Governance–Risk–Compliance: accept responsibility to reap the rewards!
Friday, 28 October, 2011 Leave a comment
We know we can’t make reliable predictions about our environment..but it doesn’t stop us from spending enormous amounts of money to do so. Then to pay for the consequences of getting it wrong!
Introspection needs to get serious and, to do so, go beyond, “how can we improve our margins?” Apparently we don’t like to indulge in too much self-analysis, even though identifying and addressing “flaws” at source makes so much more sense. We can influence, manage or control what we do, why and how we do it. There is very little we can influence outwith our immediate environment.
To put this into a business context and convey the message about how complex any business can become, consider the following table:
If this is insufficient to convince you that there are enough risks associated with behaviour to be getting on with please consider how many of these could be addressed by a robust Operational structure!
If you still have doubts, perhaps this extract, from a very interesting paper, will help. It was the result of a collaboration between US National Academies/National Research Council and the Federal Reserve Bank of New York on an initiative to “stimulate fresh thinking on systemic risk”.
Catastrophic changes in the overall state of a system can ultimately derive from how it is organized — from feedback mechanisms within it, and from linkages that are latent and often unrecognized
Put another way:
“In a complex system, learning how all the pieces—constant and variable—interact gives a depth of understanding that averts catastrophe. That is what we mean by human-centred design—understanding the interfaces among technology, people, communities, governments, and nature. This is what makes complexity manageable”
Of course a fire, flood, earthquake, etc. can devastate a business. That is why we spend money on risk protection (insurance). Right or wrong we rely upon them to “make things right”. But have you ever wondered why so many, apparently successful, firms fail to recover from a major loss?
Investing in a culture of loss prevention commits resources to building a resilient enterprise.

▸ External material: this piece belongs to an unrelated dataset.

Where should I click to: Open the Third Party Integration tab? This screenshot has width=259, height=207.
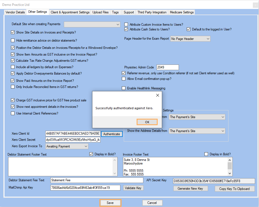click(152, 12)
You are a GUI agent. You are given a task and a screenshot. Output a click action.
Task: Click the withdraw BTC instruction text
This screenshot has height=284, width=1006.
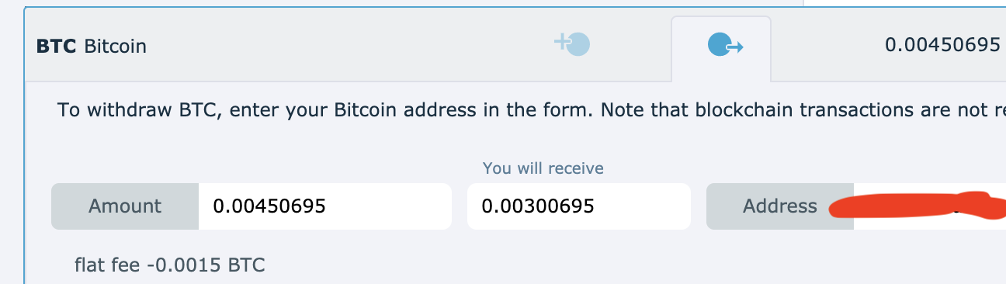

Perhaps viewing things in this manner may prompt you to think whether paying a premium to transfer risk to an insurer is the right option – some level of risk transfer is a must.

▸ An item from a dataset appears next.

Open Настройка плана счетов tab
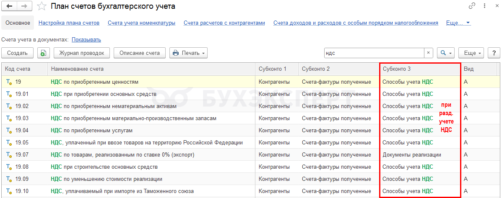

Focus less upon the price you pay and more upon where and how you can add VALUE to your business. You may wish to answer any doubts by asking about the operating expenses of your insurer and commission payments to your broker: this information may tell you all you need to know about who benefits most from the insurance protection you pay for; why “selling insurance” is preferred to providing risk advice and services; why transparency is such a threat; and compliance such a challenge!